Metering theory for alternating current circuits was in its infancy in the early 1890’s. In 1893 an engineer by the name of Andre E. Blondel set forth the basic rules for metering all alternating current circuits.
Simply Stated:

Count the number of wires in any circuit (including the neutral).  One less stator than the total number of wires in the circuit is required to correctly meter the energy flowing in the circuit

For example:
A 2-wire circuit requires a single stator meter.
A 3-wire circuit requires a two-stator meter.
A 4-wire circuit requires a three-stator meter.

In practice, Blondel’s Theorem is not strictly adhered to in all metering applications. Meter manufacturers have found ways to design special meters that allow adequate accuracy without the required number of stators. One such meter is the common (form 2S) house meter. It is a single stator meter that is specifically designed to meter a 3-wire circuit. In addition, some metering circuits may be connected in special configurations, which may also provide adequate levels of accuracy without the required number of stators.

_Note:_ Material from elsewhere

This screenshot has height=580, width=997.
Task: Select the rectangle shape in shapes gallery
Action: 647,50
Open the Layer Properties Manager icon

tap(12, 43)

A quite appropriate question to ask is, "Was Blondel wrong"? The answer is, "No"! Any time a metering circuit does not strictly adhere to Blondel’s Theorem, it is subject to inaccuracies when the voltages present in the circuits are not balanced. Once again, to emphasize the previous sentence, when cheating on Blondel’s Theorem, it is the balance of the voltages that are important, not the balance of currents flowing in the circuits! Most voltages in modern alternating current circuits are adequately balanced to permit these deviations from the rules laid forth by Blondel.